**GIVEN PASSAGE**
As I begin today I am aware that many in this community are struggling under the weight of sickness, isolation, financial stress, concern for loved ones, exhaustion from working and taking care of children, and much more. I pray that God uses my words to bring hope and encouragement. I pray that my words today help us commune more closely with God and prepare the way for Christ in our midst – who is both already here and coming.
My reflections today are influenced by reading Richard Rohr’s work, beginning to practice Centering Prayer, and learning from mystics who write about unitive consciousness – that all creation and people are interconnected. I am also reading the work of activists, who illuminate new ways of thinking and being in the world. These ideas are newer to me, than they are to many of you, and have been helping me dream… to make space to imagine and to make space for God to speak into the specifics of my life and this historical context. To imagine how God is breaking into our world, taking on smallness, and the particular, in order to become more visible and knowable to us, because God’s love is bigger, deeper, and more passionate than I can imagine.
My Dreams for Advent
In this advent season, my dream is of people making space to grieve and stay with the dark reality of our present moment. I know that this might sound morbid or depressing, but I believe that the process of grief a gift – a means of honoring the Sacred, deepening awareness of the interdependence of all things, and transforming people and communities into the Kingdom of God.
Grief includes deep sorrow over death and loss. It is an emotional and embodied experience. Grief is also an admission of connection and is a statement that the person who suffers and the people who are lost matter. It is an admission of vulnerability. Therefore, grief can be very scary, because losing someone brings up the fact that we are not in control and life is uncertain. We are vulnerable. Grief and mourning, require submission to a process that can feel overwhelming, but when surrendered to, and moved through, grief can change a person’s experience of themselves and their lens on the world. I believe that this could be an important corrective to our present moment and the American way of rugged individualism, competition, consumerism, and commercialism. In fact, grieving lends itself to nonviolence – whereas denying the loss, denying the subjectivity and sacredness of life lends itself to violence.
Grief for This Day
Our culture makes decisions about what lives are grieveable, and people make choices about whether or not to submit to grief (which entails letting go of control and facing vulnerability and loss). During this pandemic, lives are being lost in the hundreds of thousands, with over 2,000 people dying per day recently. American Indians are dying at about 2.6 times the rate of white people and Black and Latinx people are dying at 2.8 times the rate of white people. I don’t know about you, but I have to take time to look for the names of people who have died. I don’t see much national leadership in saying the names, sharing their stories, and expressing sorrow for the people who have died and their families. Instead our country has a history, and present culture, where some lives don’t matter, or only matter to the extent that they lead to wealth for those in the owner class. And as Judith Butler says it, some people are de-realized and de-personalized, such that their lives are made not real, not alive with strength and vulnerabilities. We render people ungrieveable, in order to justify hierarchies, injustice, and cruelty.
“Paradoxically, in naming the loss, we also name the connection; in naming the darkness we declare the light.”
Grief, on the other hand, is an admission that people are connected. And this is a basis for community, ethical responsibility, and nonviolence. Saying the names and examining the inequality, could be a step toward honestly reckoning with and transforming the injustice. We don’t do this well as a nation, and I’m afraid that it leaves people with disenfranchised grief, feeling alone, and unsupported. Like if no one acknowledges this death, did this life matter? But these lives do matter and my dream is for us to say their names. Paradoxically, in naming the loss, we also name the connection; in naming the darkness we declare the light.
For me, nothing feels more appropriate for the 2020 Advent season.

**WHAT IS EXPECTED**
In the Advent reflection, how does the death rate of Black and Latinx people during the pandemic compare with that of white people?

Saved data entries
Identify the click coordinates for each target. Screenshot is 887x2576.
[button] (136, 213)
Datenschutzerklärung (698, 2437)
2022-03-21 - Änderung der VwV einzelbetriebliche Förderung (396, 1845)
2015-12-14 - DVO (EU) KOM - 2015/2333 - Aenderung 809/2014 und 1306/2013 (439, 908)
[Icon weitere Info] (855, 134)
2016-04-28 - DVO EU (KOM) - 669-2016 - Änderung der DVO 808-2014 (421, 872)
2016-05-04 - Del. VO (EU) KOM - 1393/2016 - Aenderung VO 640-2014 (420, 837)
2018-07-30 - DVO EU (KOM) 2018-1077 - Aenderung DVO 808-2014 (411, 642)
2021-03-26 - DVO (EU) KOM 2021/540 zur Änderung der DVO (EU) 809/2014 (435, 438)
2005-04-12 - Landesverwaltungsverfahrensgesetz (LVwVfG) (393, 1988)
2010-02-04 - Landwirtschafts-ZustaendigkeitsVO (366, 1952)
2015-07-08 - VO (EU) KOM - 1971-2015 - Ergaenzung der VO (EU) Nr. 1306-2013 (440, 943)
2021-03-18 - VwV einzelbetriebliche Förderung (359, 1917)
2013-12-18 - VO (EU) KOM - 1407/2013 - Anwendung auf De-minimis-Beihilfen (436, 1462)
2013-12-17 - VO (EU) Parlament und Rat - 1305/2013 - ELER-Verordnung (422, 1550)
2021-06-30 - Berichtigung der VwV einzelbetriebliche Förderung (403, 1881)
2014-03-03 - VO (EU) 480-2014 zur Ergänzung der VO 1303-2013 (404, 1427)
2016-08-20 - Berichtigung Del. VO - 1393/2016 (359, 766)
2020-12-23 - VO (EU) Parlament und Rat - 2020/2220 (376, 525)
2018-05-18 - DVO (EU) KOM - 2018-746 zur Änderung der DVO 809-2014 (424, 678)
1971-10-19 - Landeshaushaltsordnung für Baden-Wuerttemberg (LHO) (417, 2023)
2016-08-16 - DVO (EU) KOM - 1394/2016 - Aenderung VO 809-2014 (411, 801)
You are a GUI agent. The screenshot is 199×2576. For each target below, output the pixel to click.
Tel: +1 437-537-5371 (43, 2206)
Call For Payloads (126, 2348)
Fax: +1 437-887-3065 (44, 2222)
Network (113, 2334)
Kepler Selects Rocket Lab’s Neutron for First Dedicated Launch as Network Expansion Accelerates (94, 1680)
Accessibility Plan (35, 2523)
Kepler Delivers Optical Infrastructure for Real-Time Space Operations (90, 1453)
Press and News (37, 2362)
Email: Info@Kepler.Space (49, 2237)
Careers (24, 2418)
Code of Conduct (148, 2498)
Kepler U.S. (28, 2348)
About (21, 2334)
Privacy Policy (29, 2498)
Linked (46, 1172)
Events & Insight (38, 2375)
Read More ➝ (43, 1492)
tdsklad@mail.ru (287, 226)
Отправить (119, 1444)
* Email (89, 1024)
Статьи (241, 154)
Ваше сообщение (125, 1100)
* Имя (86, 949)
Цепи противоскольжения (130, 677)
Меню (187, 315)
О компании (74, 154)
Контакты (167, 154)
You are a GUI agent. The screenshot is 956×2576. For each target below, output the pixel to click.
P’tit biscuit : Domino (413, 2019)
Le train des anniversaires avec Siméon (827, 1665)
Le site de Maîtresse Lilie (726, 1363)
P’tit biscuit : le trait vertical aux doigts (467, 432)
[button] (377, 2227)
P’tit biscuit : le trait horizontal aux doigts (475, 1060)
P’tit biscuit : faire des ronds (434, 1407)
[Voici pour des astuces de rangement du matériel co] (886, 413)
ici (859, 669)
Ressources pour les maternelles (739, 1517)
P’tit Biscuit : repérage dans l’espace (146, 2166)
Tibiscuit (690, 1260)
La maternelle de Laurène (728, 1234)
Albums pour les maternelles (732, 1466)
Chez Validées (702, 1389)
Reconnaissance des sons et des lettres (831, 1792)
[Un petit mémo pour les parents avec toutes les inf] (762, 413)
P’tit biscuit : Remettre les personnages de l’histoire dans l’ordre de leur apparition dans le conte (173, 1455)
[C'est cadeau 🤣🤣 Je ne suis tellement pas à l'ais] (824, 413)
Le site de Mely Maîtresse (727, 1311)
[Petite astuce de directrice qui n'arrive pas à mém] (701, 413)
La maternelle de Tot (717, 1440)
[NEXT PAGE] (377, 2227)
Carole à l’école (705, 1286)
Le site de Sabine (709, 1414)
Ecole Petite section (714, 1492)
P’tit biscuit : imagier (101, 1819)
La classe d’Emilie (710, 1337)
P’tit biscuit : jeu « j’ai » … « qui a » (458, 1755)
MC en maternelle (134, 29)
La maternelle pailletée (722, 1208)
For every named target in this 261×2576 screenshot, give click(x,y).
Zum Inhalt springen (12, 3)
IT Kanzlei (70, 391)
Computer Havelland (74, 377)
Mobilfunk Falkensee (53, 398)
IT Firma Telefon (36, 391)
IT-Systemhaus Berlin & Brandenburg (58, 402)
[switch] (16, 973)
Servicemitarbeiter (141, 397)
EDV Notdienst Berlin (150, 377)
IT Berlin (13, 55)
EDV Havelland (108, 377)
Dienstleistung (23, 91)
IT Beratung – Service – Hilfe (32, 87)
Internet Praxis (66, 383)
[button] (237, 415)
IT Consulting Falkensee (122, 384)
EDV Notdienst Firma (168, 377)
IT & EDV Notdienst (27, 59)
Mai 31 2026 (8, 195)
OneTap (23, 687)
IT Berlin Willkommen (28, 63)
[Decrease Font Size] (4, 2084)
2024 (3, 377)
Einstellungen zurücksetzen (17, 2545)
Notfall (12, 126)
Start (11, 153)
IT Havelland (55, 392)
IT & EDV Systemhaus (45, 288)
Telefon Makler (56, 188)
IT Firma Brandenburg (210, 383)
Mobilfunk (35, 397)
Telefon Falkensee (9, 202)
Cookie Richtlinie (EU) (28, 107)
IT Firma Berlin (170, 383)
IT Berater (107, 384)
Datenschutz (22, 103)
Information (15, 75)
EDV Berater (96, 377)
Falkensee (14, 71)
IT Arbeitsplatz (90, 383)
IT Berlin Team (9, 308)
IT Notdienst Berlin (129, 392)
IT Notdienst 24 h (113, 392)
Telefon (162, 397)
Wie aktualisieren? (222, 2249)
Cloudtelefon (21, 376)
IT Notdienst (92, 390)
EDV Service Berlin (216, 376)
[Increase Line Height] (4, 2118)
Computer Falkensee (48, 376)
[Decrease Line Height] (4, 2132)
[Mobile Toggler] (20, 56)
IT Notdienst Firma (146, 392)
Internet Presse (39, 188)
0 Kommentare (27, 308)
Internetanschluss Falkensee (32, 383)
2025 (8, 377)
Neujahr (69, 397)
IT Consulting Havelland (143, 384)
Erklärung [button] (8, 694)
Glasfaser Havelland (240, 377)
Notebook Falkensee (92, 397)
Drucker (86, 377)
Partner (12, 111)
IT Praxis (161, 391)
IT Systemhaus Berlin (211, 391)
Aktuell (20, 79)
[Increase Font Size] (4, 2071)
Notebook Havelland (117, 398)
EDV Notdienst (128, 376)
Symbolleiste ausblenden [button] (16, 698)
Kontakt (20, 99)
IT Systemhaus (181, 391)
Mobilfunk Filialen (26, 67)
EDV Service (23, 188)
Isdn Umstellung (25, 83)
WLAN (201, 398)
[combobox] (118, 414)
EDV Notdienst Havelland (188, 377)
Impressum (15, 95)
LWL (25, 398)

**EXERCISE OUTPUT**
Black and Latinx people are dying at 2.8 times the rate of white people.